Die (jährliche) Abrechnung über die vom Mieter geleisteten
Betriebskostenvorauszahlungen muss dem Mieter spätestens bis zum Ablauf des
12. Monats nach Ende des Abrechnungszeitraums zugehen (§ 556 Abs. 3 S. 2
BGB). Beispiel: Die Abrechnung für das Kalenderjahr 2015
muss dem Mieter spätestens am 31.12.2016 zugehen.
Nach Ablauf dieser
gesetzlichen Abrechnungsfrist kann der Vermieter grundsätzlich keine
Nachforderungen mehr geltend machen, wenn z.B. die Vorauszahlungen des
Mieters nicht kostendeckend waren (§ 556 Abs. 3 S. 3 BGB).
 
Die
Parteien eines Wohnungsmietvertrages können jedoch im Einzelfall
vereinbaren, den Zugang der Betriebskostenabrechnung nach Ablauf der
Jahresabrechnungsfrist nicht als verspätet zu behandeln (LG Koblenz, Urteil
v. 28.1.2010, 14 S 318/08, WuM 2011 S. 564).
Umgekehrt kann auch eine
Verkürzung der Abrechnungsfrist vereinbart werden.

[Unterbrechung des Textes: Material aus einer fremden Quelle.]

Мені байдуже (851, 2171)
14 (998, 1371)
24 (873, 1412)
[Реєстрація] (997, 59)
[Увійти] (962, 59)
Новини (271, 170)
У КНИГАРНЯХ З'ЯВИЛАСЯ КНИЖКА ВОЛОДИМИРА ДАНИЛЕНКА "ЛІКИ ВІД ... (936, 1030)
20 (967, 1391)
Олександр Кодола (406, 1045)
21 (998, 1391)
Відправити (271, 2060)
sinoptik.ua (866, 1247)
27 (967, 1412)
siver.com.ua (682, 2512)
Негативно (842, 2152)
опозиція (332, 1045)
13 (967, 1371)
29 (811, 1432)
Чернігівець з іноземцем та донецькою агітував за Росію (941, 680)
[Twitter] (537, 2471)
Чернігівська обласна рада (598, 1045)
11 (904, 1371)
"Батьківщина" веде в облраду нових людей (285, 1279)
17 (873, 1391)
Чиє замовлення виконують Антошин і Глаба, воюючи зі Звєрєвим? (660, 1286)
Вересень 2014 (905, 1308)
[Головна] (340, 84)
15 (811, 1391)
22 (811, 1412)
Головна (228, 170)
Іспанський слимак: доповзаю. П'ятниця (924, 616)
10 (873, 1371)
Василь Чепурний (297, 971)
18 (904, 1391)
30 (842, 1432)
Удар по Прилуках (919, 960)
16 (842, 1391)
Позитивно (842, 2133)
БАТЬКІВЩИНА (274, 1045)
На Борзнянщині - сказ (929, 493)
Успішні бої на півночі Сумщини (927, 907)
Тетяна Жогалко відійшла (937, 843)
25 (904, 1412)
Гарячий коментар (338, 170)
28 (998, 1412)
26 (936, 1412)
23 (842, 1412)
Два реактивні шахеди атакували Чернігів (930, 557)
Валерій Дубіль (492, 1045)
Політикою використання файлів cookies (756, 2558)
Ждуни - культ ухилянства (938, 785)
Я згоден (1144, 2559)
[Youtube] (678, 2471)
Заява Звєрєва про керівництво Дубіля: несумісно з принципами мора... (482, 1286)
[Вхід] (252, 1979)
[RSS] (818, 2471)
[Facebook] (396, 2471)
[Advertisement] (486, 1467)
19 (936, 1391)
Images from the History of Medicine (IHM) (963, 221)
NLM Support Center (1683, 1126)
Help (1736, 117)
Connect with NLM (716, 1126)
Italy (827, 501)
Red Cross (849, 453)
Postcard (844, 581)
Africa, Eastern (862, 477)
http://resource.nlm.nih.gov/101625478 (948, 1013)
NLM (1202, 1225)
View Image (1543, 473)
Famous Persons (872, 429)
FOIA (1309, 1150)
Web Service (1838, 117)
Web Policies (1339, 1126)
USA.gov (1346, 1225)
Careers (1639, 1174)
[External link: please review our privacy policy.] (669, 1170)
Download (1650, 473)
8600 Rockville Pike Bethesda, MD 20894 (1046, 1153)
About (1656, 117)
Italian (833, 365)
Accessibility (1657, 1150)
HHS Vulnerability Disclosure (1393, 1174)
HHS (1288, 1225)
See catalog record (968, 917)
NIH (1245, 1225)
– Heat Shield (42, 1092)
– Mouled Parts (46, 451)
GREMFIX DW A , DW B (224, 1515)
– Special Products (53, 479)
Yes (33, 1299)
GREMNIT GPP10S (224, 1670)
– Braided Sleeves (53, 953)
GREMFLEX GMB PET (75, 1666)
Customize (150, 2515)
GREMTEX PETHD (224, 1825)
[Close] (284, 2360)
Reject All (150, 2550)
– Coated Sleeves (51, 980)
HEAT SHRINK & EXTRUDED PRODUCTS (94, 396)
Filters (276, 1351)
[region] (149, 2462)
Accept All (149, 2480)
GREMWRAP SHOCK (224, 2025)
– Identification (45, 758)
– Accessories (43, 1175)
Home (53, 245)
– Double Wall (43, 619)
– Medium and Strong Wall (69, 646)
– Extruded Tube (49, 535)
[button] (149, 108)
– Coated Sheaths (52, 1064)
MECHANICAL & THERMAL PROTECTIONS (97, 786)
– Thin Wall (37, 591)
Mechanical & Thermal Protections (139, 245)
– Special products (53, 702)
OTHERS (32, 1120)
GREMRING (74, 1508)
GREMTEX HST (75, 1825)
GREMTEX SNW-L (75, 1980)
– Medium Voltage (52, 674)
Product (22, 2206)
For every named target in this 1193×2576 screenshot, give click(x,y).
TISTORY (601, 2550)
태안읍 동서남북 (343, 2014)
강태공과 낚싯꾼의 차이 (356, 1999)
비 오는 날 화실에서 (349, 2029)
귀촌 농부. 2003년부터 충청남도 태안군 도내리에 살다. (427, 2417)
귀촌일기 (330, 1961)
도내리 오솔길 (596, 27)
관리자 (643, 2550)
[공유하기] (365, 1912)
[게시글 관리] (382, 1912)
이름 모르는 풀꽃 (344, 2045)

Allerdings kann aus einer vertraglichen Vereinbarung, wonach die Abrechnung
bis zu einem bestimmten Termin zu erstellen ist („Die Abrechnung erfolgt bis
spätestens 30.09. des folgenden Jahres“), ohne weitere Anhaltspunkte
keine
Ausschlussfrist zur Nachforderung von Betriebskosten
hergeleitet werden. Eine solche Klausel enthält ihrem Wortlaut nach zunächst
eine bloße terminliche Festlegung. Zur zusätzlichen Herbeiführung der
weitreichen Folgen einer Ausschlussfrist muss der Vertrag entsprechende
eindeutige Regelungen enthalten.
Dementsprechend ist nach einem neuen
Urteil des BGH einer Formularklausel in einem Wohnraummietvertrag, wonach
„Spätestens am 30. Juni eines jeden Jahres über die vorangegangene
Heizperiode abzurechnen“ ist, keine Ausschlusswirkung
dahingehend beizumessen, dass der Vermieter mit Ablauf dieser Frist
gehindert wäre, Heizkostennachforderungen geltend zu machen (BGH,
Urteil v. 20.1.2016, VIII ZR 152/15, WuM 2016 S. 164).